## Problem statement
Look below for the line containing "The width and height of the screenshot is (377, 273)." and the line containing "The width and height of the screenshot is (884, 583)."; repeat exactly those two lines and all lines between them, and nothing else.
─── The records ───
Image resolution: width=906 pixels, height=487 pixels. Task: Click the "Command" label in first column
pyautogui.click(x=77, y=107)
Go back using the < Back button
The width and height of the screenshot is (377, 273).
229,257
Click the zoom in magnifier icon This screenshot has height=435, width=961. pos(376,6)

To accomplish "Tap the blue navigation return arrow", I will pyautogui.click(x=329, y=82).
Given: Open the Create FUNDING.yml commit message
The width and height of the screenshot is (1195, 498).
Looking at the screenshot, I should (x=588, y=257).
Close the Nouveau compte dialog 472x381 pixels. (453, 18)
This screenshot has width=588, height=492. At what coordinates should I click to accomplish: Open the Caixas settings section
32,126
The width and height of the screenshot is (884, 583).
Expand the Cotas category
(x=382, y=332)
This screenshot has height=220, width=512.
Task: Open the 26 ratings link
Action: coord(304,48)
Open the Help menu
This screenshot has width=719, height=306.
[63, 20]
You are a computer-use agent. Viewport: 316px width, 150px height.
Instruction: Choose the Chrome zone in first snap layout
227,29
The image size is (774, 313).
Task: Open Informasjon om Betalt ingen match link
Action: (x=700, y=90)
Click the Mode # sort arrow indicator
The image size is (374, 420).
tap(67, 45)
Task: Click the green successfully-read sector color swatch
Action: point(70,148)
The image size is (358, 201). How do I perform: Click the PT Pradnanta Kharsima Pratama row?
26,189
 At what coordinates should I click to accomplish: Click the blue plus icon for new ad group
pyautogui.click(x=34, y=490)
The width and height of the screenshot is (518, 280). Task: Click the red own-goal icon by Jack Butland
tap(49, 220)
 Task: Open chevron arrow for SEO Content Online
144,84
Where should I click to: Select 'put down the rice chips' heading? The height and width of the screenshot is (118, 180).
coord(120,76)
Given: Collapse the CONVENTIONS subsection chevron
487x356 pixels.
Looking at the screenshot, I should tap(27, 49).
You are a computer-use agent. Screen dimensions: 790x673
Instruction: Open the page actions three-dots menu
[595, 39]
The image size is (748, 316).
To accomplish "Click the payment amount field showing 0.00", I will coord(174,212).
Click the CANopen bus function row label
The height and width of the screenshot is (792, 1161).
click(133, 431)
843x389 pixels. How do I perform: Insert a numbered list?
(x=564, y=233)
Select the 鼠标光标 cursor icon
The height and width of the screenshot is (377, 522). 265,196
───
## Response
The width and height of the screenshot is (377, 273).
229,257
Click the zoom in magnifier icon This screenshot has height=435, width=961. pos(376,6)

To accomplish "Tap the blue navigation return arrow", I will pyautogui.click(x=329, y=82).
Given: Open the Create FUNDING.yml commit message
The width and height of the screenshot is (1195, 498).
Looking at the screenshot, I should (x=588, y=257).
Close the Nouveau compte dialog 472x381 pixels. (453, 18)
This screenshot has width=588, height=492. At what coordinates should I click to accomplish: Open the Caixas settings section
32,126
The width and height of the screenshot is (884, 583).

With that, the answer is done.